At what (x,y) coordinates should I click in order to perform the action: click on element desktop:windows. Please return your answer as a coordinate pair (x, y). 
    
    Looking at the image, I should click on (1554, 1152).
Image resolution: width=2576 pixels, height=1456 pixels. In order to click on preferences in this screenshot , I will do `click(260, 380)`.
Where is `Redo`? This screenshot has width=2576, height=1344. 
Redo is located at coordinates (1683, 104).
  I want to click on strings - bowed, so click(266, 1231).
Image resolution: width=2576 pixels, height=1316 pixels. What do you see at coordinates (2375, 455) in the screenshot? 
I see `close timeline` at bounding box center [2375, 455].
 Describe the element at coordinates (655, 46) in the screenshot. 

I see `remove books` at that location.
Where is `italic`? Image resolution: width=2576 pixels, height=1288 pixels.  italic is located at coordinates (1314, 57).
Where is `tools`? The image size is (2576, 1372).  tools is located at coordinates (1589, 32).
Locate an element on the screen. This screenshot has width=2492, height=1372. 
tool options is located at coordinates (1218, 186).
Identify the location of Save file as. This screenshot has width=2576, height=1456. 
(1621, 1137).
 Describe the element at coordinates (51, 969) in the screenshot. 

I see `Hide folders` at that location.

---

# DIRECTIVE
Edit the items from their beginning through the line containing "coordinates (1589, 32).", replacing "screenshot" with "capture" wherever it occurs and keeping everything else unchanged.

# FULL OUTPUT
At what (x,y) coordinates should I click in order to perform the action: click on element desktop:windows. Please return your answer as a coordinate pair (x, y). 
    
    Looking at the image, I should click on (1554, 1152).
Image resolution: width=2576 pixels, height=1456 pixels. In order to click on preferences in this capture , I will do `click(260, 380)`.
Where is `Redo`? This capture has width=2576, height=1344. 
Redo is located at coordinates (1683, 104).
  I want to click on strings - bowed, so click(266, 1231).
Image resolution: width=2576 pixels, height=1316 pixels. What do you see at coordinates (2375, 455) in the capture? 
I see `close timeline` at bounding box center [2375, 455].
 Describe the element at coordinates (655, 46) in the capture. 

I see `remove books` at that location.
Where is `italic`? Image resolution: width=2576 pixels, height=1288 pixels.  italic is located at coordinates (1314, 57).
Where is `tools`? The image size is (2576, 1372).  tools is located at coordinates (1589, 32).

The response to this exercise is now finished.